## To be done
Identify every line in the entries below that contains the string "width", and copy each such line. Case counts.

[Pointing entries for screenshots and pages]
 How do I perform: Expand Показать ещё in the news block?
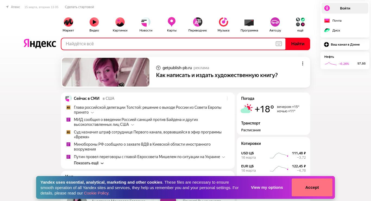click(x=89, y=163)
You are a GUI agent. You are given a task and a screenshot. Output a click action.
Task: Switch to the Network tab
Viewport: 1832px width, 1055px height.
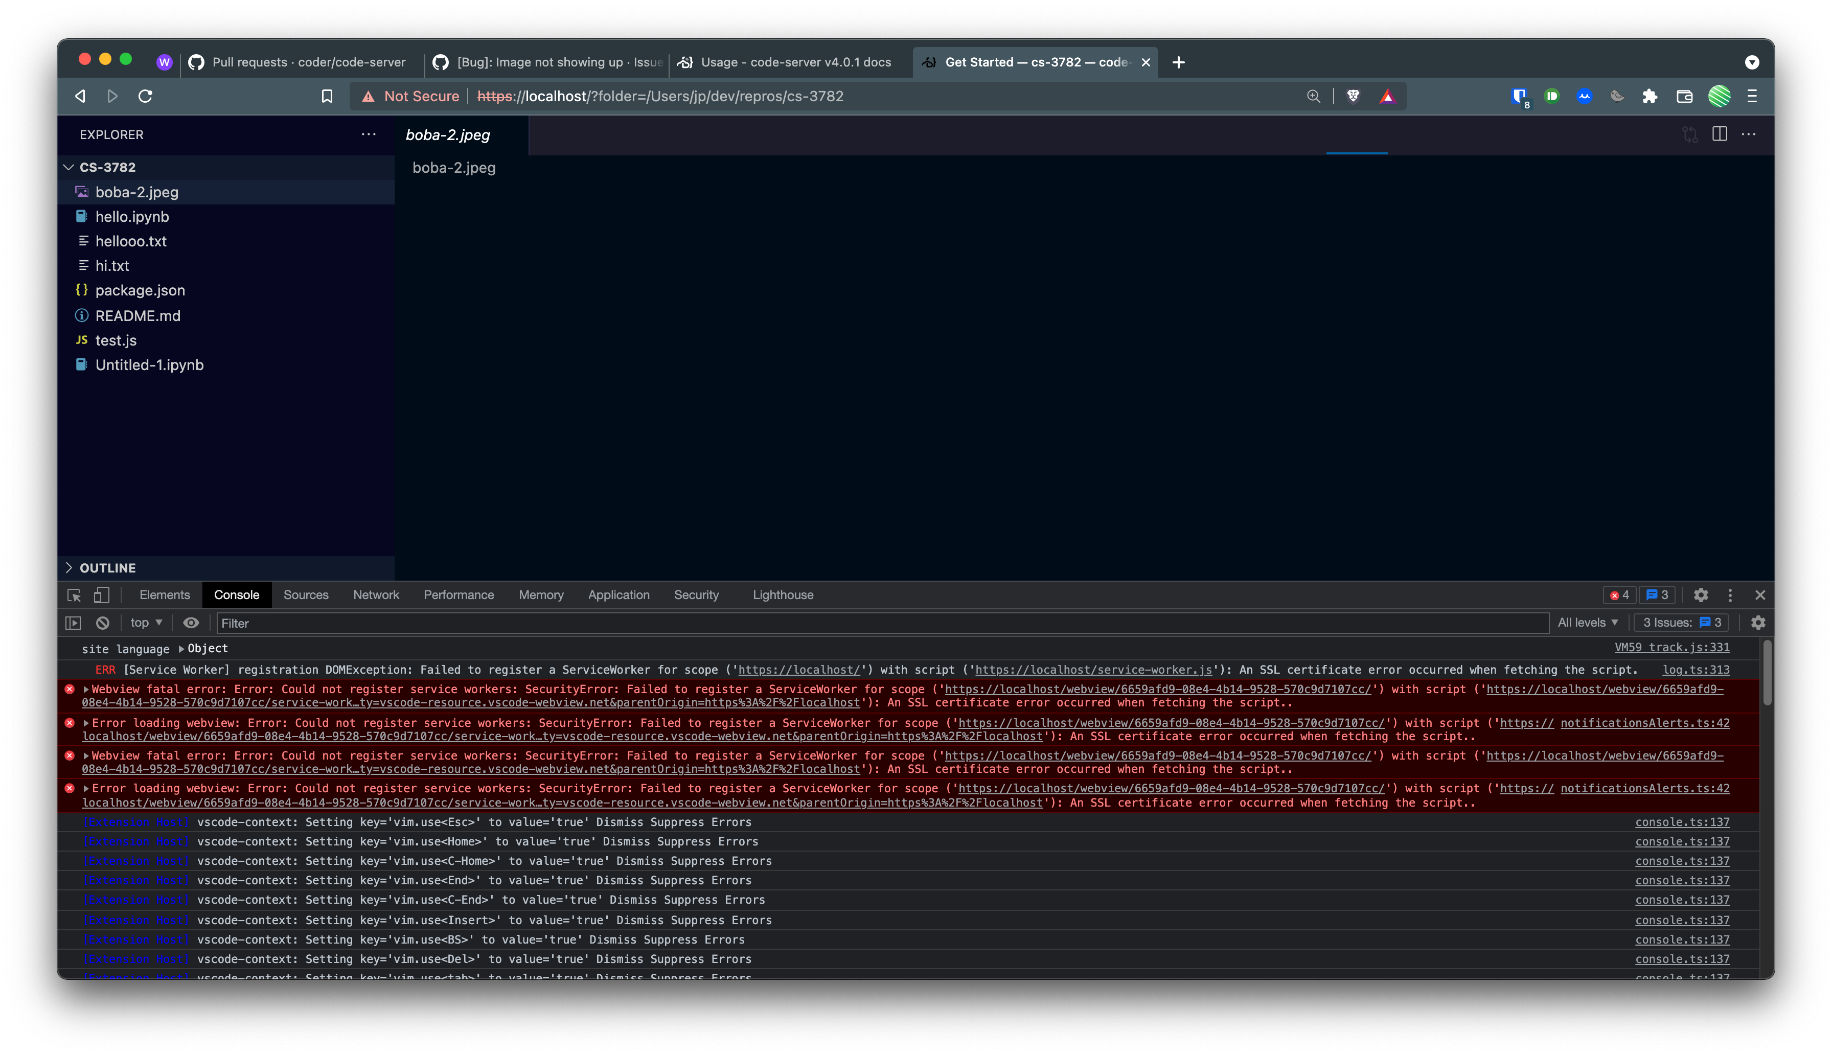tap(376, 595)
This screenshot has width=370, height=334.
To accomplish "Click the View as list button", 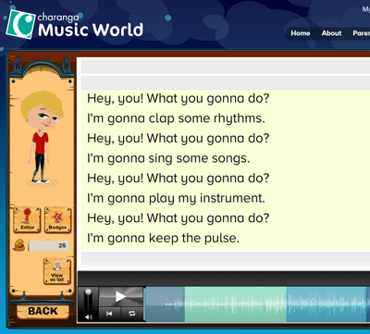I will click(x=57, y=271).
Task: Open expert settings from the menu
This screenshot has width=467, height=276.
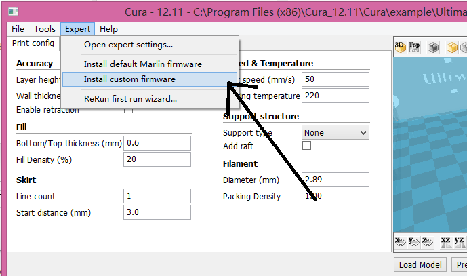Action: 128,45
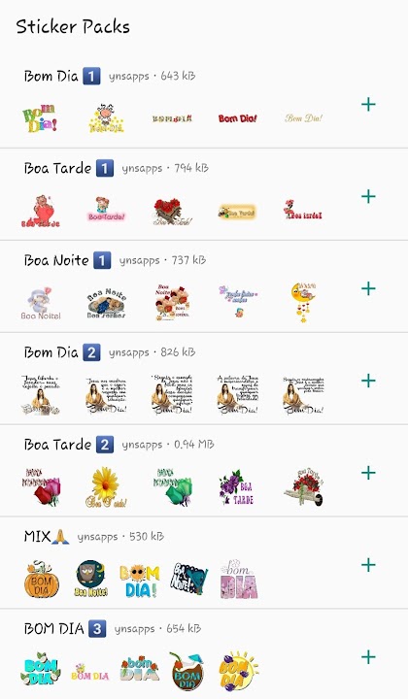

## Exercise output
Viewport: 1832px width, 1055px height.
This screenshot has width=370, height=334.
This screenshot has width=467, height=276.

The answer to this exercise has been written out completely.